***** EXERCISE MATERIAL

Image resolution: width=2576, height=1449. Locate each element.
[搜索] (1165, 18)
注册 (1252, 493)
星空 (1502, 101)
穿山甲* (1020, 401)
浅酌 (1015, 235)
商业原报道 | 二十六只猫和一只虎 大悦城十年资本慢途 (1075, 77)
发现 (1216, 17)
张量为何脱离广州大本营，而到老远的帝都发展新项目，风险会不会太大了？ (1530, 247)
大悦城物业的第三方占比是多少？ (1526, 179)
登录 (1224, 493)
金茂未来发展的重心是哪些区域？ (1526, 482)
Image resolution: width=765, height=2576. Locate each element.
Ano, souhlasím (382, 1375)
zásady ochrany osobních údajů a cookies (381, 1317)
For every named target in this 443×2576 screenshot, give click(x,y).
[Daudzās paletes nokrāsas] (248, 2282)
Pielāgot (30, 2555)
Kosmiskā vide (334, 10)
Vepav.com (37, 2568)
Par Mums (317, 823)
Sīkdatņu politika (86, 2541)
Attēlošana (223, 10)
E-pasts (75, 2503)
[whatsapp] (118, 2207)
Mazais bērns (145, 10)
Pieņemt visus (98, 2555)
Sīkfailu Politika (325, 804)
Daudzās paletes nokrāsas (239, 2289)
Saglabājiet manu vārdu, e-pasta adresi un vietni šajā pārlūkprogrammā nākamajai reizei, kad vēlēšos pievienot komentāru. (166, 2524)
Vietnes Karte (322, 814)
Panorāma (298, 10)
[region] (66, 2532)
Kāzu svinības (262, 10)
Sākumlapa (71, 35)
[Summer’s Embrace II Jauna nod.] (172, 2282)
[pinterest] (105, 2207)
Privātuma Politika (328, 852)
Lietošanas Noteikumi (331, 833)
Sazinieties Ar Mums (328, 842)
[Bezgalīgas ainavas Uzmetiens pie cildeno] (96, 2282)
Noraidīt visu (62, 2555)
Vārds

**********

▸ EXERCISE GOAL: Your task is to retype the records above exactly.

▸ RESULT OF THIS TASK:
Image resolution: width=2576, height=1449. Locate each element.
[搜索] (1165, 18)
注册 (1252, 493)
星空 (1502, 101)
穿山甲* (1020, 401)
浅酌 (1015, 235)
商业原报道 | 二十六只猫和一只虎 大悦城十年资本慢途 (1075, 77)
发现 (1216, 17)
张量为何脱离广州大本营，而到老远的帝都发展新项目，风险会不会太大了？ (1530, 247)
大悦城物业的第三方占比是多少？ (1526, 179)
登录 (1224, 493)
金茂未来发展的重心是哪些区域？ (1526, 482)
Image resolution: width=765, height=2576. Locate each element.
Ano, souhlasím (382, 1375)
zásady ochrany osobních údajů a cookies (381, 1317)
For every named target in this 443×2576 screenshot, give click(x,y).
[Daudzās paletes nokrāsas] (248, 2282)
Pielāgot (30, 2555)
Kosmiskā vide (334, 10)
Vepav.com (37, 2568)
Par Mums (317, 823)
Sīkdatņu politika (86, 2541)
Attēlošana (223, 10)
E-pasts (75, 2503)
[whatsapp] (118, 2207)
Mazais bērns (145, 10)
Pieņemt visus (98, 2555)
Sīkfailu Politika (325, 804)
Daudzās paletes nokrāsas (239, 2289)
Saglabājiet manu vārdu, e-pasta adresi un vietni šajā pārlūkprogrammā nākamajai reizei, kad vēlēšos pievienot komentāru. (166, 2524)
Vietnes Karte (322, 814)
Panorāma (298, 10)
[region] (66, 2532)
Kāzu svinības (262, 10)
Sākumlapa (71, 35)
[Summer’s Embrace II Jauna nod.] (172, 2282)
[pinterest] (105, 2207)
Privātuma Politika (328, 852)
Lietošanas Noteikumi (331, 833)
Sazinieties Ar Mums (328, 842)
[Bezgalīgas ainavas Uzmetiens pie cildeno] (96, 2282)
Noraidīt visu (62, 2555)
Vārds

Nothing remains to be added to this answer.